In 1988, the city began developing community plans for areas of projected growth, developments, and preservation. The Madison community plan was first established in 1993, updated in 1998, and again in 2009. The project plans included preserving Madison’s rural areas, historic structures, and established neighborhoods. It also involved creating a more diverse variety of commercial services, along with a balance of housing and employment opportunities.
Madison is now quickly grabbing the attention of many for its affordable housing options and improving crime rates. The location allows families to live adjacent to the more affluent neighborhoods, at a much lower cost. The average price of homes located in Madison is $250K. The area is currently home to a selection of local favorite restaurants, such as Smeraldos and Arigato Sayonara. Additional growth is evident for Madison, as the location is also slated for Nashville’s first light rail line, providing a direct connection to downtown.
Southeast Nashville - Antioch
The neighborhood of Antioch gained its name from the Antioch First Baptist Church back in 1810. In the beginning, the small town was predominantly occupied by local farmers. However, the expansion of the Nashville sewer system in the 1970s drove up the residential population. Over the years, Antioch began gaining a bad rep for its increasing crime rates.
The breaking point occurred in 2017 when the community faced a mass shooting at a local church. Following the shooting, Antioch saw an increase in local law enforcement and an improvement in its crime. As the community grew stronger and safer, commercial and corporate businesses began to make a comeback and open throughout the neighborhood. The area has now become a hub for job opportunities and is the second-largest employment center in Nashville.
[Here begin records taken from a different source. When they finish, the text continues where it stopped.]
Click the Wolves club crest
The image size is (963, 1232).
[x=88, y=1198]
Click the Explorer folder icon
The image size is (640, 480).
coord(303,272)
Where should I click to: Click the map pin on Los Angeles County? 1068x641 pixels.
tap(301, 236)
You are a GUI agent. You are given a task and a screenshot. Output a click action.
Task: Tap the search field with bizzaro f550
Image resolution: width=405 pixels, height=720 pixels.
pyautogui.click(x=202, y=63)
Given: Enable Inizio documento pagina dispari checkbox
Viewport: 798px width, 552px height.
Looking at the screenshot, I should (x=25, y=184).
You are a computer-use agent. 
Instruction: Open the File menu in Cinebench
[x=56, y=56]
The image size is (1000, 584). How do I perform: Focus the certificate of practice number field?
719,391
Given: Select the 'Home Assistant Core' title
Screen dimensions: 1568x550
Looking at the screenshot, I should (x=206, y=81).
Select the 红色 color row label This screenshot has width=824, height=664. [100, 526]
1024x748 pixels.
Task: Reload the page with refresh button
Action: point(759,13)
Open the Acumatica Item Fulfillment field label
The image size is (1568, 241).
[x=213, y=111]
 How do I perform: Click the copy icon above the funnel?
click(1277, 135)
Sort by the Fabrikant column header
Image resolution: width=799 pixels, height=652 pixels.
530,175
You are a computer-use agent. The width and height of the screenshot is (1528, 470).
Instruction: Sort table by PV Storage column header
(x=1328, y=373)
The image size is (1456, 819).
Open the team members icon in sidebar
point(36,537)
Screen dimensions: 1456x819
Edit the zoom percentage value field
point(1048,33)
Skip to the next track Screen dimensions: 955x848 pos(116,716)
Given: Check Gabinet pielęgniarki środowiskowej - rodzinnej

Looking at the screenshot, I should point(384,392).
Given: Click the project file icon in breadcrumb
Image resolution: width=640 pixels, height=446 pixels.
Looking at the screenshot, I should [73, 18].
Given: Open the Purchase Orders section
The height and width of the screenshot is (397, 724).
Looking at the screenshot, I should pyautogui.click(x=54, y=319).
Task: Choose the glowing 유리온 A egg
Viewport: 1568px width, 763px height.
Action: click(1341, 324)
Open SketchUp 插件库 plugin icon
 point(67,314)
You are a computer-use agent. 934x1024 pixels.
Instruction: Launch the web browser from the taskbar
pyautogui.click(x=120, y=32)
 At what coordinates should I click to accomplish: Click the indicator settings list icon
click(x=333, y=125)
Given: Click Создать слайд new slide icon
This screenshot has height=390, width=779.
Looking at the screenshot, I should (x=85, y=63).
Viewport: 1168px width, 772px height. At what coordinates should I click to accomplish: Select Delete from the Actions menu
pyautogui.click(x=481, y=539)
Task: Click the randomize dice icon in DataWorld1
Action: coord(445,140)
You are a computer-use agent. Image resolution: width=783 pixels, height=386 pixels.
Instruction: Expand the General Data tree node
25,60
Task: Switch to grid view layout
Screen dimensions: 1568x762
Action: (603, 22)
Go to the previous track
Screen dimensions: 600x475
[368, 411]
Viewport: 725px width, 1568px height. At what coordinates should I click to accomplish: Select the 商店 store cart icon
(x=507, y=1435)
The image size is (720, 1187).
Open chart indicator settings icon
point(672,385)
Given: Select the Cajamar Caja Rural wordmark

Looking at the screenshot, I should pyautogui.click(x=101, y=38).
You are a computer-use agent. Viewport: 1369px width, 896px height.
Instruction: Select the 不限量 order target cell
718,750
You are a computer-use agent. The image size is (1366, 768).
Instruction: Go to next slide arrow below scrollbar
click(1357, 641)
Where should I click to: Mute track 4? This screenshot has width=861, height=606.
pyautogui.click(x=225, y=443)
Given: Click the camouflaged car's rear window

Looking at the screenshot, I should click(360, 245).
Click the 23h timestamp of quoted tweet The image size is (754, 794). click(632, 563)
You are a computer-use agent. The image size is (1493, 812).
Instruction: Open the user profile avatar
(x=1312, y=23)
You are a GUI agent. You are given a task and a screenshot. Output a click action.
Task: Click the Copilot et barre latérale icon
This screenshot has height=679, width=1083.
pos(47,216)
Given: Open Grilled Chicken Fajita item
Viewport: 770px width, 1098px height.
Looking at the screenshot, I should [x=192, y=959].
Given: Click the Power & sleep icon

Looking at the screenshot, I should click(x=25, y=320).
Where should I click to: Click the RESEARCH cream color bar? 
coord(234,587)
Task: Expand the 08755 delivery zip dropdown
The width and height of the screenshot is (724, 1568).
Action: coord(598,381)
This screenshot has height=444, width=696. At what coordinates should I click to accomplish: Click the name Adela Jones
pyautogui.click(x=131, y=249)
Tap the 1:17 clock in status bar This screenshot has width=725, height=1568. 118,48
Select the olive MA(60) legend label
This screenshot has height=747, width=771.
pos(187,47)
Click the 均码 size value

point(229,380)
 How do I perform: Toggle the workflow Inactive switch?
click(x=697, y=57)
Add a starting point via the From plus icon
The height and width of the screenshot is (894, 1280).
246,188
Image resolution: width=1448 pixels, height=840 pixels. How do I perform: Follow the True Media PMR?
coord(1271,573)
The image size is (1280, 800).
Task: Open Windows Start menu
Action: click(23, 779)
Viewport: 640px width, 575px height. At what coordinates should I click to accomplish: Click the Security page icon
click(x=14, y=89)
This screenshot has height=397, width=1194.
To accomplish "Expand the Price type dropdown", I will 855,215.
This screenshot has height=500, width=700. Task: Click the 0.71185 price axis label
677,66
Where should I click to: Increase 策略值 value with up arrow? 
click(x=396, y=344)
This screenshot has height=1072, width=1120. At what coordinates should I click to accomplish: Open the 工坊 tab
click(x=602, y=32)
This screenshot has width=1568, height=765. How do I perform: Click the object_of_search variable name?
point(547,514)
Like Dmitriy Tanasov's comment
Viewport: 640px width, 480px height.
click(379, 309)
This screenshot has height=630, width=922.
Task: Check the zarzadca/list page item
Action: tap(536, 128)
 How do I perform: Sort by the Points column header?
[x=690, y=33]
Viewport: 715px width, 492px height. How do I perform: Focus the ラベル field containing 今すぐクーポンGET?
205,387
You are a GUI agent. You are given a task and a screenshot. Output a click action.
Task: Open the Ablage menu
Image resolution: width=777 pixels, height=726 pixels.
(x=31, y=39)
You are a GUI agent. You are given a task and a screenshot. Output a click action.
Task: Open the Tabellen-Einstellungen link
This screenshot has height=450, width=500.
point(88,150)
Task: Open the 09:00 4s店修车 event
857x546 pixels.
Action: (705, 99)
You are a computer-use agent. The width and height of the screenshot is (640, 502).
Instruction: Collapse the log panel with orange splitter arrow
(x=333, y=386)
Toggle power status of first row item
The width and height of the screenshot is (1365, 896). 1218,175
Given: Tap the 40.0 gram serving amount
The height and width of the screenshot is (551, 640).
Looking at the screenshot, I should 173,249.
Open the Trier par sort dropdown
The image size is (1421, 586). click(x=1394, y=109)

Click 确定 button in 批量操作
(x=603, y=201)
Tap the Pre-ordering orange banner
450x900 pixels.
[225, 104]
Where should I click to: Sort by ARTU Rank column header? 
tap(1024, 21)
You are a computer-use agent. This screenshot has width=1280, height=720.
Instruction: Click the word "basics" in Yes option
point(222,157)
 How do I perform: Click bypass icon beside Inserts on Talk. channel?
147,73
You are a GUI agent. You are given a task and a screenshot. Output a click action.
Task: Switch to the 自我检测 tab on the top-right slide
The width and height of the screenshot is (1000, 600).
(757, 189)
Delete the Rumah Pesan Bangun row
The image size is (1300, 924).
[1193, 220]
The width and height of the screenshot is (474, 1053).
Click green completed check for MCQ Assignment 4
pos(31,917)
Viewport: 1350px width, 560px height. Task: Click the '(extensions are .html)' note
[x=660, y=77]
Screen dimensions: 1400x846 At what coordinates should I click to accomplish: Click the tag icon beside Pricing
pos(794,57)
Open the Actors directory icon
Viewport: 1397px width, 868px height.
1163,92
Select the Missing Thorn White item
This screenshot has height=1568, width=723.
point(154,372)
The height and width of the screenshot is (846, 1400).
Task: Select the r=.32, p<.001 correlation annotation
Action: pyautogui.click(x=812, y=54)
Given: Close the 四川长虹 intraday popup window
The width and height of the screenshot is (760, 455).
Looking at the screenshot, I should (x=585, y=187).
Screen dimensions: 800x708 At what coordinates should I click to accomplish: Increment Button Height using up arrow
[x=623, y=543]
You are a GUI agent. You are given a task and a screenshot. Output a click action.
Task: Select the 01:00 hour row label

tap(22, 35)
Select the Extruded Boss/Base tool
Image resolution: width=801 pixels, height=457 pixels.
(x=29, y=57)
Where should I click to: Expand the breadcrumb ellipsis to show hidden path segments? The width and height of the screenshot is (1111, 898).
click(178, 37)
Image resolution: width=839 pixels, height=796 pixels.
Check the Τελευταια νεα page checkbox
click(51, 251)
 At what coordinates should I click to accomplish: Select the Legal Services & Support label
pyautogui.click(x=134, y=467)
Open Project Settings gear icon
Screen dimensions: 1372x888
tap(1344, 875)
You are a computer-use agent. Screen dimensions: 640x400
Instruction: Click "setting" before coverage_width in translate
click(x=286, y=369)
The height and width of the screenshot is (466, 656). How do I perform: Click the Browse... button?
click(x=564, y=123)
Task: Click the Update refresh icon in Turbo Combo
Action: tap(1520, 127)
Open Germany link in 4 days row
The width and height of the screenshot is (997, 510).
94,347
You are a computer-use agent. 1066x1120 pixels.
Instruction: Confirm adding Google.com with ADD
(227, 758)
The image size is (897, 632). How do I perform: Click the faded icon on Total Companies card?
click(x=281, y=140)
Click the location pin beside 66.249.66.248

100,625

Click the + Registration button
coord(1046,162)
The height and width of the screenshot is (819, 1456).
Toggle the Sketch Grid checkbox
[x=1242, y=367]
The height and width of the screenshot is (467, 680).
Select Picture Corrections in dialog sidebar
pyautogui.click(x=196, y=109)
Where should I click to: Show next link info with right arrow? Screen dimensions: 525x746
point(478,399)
The demand for real estate in the neighborhood is quickly growing, and housing costs are rising along with its popularity. The average price of homes in Antioch is between $225K - $260K. While you can surely find new construction, the majority of the market consists of homes built in the later 1900s. Antioch is home to a number of diverse restaurants, ranging from Thai, Latin, Korean, and much more. The epic transformation of Antioch is not much of a kept secret anymore, and you’ll want to act fast if you’re considering living in this up and coming neighborhood.
What Factors Sparked These Neighborhoods’ Rise
The driving factors contributing to the rise of these emerging neighborhoods include their close proximity to downtown Nashville and relatively affordable housing. Several locals in Nashville have a strong desire to live near the city’s urban center but are also on the hunt for the best bargain. In addition, each of these neighborhoods benefits from also having a developed surrounding area, furthering the appeal for the general location.
Our Final Thoughts
As the demand for living in Music City continues to rise, we can expect to see more up and coming neighborhoods pop up. While at first, you may have to compromise a few aspects in a transitioning neighborhood, purchasing a home at the right time and price can also be an excellent investment. For now, we’re keeping our eyes on these 5 new neighborhoods in Nashville and can’t wait to watch them grow.